If, once recovered, the employee returns to work and then suffers another incapacity due to illness or accident, he or she will be entitled to a new period of protection against possible dismissal. This is because incapacity for work arising from different causes is not cumulative, so that a new period of protection begins to run in each case. Note that when the same cause (same illness, same accident) leads to various phases of incapacity for work, such relapses do not trigger a new period of protection.
If the employer serves notice of termination but the employee receives it while already within a new period of protection, the notice will simply be null and void and will have no effect. If, on the other hand, the employee becomes unable to work again after having received the notice of termination of his contract, his notice period will be suspended until the expiry of the new protection period. Note that if the contractual deadline thus extended falls on a date other than the end of a month, the term of the contract will be extended to the end of that month.
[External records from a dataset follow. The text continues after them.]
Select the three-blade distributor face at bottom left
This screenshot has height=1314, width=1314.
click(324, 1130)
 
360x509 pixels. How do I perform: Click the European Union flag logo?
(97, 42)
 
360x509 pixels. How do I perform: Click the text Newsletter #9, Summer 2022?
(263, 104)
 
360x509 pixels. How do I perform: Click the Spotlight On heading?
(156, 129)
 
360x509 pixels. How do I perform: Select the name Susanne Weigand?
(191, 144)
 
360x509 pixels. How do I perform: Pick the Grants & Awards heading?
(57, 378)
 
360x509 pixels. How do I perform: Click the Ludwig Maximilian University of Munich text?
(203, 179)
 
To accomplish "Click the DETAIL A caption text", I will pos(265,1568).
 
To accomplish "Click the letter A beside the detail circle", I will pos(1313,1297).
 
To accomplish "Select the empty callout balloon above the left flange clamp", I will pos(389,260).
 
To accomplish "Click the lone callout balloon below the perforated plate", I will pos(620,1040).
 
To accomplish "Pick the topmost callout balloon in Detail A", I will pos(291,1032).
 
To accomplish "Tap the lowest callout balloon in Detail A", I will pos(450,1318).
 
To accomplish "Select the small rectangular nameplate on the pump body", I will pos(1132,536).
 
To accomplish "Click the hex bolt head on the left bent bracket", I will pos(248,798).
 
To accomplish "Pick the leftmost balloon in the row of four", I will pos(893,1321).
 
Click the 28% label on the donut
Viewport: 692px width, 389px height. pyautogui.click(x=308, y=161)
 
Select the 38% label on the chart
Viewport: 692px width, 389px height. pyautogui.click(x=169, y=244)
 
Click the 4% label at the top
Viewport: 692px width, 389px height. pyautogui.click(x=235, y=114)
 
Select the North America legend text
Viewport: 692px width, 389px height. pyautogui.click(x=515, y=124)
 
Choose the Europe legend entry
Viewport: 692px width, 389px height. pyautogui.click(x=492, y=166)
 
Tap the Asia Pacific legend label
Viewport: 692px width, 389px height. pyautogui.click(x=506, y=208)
It should also be pointed out that being in a period of protection against leave does not necessarily mean that the employee is guaranteed to receive his or her salary. This will depend on whether the employee has loss of earnings insurance, as such cover is generally valid for two years. If this is not the case, the guarantee of salary entitlement in the event of inability to work is shorter than the period of protection against dismissal! For example, the employer is only obliged to pay wages for 3 weeks during the first year and only 1 month during the second.